Pour prévenir, les organisations pourraient anticiper le problème en mettant en place en amont des procédures de recrutement plus longues, dans lesquelles le penchant pour ce type de comportements envieux pourrait être identifié (par des tests ou par la vérification minutieuse des références comportementales des candidats). En mettant à la disposition des managers des outils de recrutement développés avec des psychologues sur la base de recherches empiriques, on pourrait donc permettre aux organisations de se prémunir contre des mauvais recrutements. Malheureusement, beaucoup d’entreprises aujourd’hui sont obligées de fonctionner en flux tendu en faisant rentrer trop rapidement dans les équipes des individus qui n’ont pas assez de compétence, pas de passion pour le travail en question, et qui considèrent le travail comme subi et pas choisi, ce qui conduit à ce type de cercle vicieux.
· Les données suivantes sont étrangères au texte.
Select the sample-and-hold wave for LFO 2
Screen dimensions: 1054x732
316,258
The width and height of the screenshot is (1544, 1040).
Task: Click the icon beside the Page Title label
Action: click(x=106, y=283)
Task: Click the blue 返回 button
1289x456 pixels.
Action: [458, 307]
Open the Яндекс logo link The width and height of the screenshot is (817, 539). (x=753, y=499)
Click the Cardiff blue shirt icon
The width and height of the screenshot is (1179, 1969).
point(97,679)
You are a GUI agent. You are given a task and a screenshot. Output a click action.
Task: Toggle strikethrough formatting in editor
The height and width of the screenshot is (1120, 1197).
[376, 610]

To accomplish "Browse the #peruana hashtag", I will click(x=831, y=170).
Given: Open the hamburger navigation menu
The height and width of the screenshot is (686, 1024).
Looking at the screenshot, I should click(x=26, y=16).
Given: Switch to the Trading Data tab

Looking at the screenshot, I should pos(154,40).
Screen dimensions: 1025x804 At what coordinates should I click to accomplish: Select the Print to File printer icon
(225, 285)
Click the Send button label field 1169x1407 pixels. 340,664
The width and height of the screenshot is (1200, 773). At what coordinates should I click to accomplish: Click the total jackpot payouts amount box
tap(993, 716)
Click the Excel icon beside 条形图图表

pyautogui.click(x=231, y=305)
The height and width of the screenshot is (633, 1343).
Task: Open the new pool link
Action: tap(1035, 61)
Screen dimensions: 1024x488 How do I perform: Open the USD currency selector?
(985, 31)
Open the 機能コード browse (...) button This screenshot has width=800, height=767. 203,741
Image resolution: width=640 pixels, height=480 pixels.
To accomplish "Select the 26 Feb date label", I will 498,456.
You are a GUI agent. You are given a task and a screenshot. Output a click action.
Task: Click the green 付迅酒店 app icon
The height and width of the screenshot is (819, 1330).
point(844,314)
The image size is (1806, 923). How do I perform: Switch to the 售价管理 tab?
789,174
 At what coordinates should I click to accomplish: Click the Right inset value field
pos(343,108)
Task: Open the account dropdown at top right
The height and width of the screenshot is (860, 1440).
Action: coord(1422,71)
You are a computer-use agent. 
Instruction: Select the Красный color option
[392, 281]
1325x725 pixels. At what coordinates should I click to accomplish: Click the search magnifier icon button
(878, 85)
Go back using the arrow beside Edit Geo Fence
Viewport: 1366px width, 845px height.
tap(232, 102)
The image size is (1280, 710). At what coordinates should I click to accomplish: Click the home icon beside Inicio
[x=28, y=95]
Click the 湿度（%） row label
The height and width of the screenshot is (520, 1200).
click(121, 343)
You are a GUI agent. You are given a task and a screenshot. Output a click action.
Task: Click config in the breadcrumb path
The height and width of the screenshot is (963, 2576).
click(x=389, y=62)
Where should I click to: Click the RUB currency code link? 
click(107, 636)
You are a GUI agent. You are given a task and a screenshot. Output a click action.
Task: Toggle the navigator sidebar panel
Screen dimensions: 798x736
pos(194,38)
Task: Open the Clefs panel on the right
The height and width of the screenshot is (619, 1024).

Pour guérir, il existe des moyens légaux qui peuvent être déployés par les services RH pour venir en aide aux managers et aux équipes qui font face à ce problème, à condition que le problème soit signalé rapidement. Il faudrait donc travailler avec les managers sur la prise de conscience de comportements déviants, sur les dangers d’une bienveillance tous azimuts qui rimerait avec inaction, et sur des formations des managers et autres collaborateurs à la mobilisation de mécanismes de défense.
Par Angela Sutan, Professeur en économie comportementale, Burgundy School of Business et Ludivine Martin, Researcher, Luxemburg Institute of Socio-Economic Research (LISER)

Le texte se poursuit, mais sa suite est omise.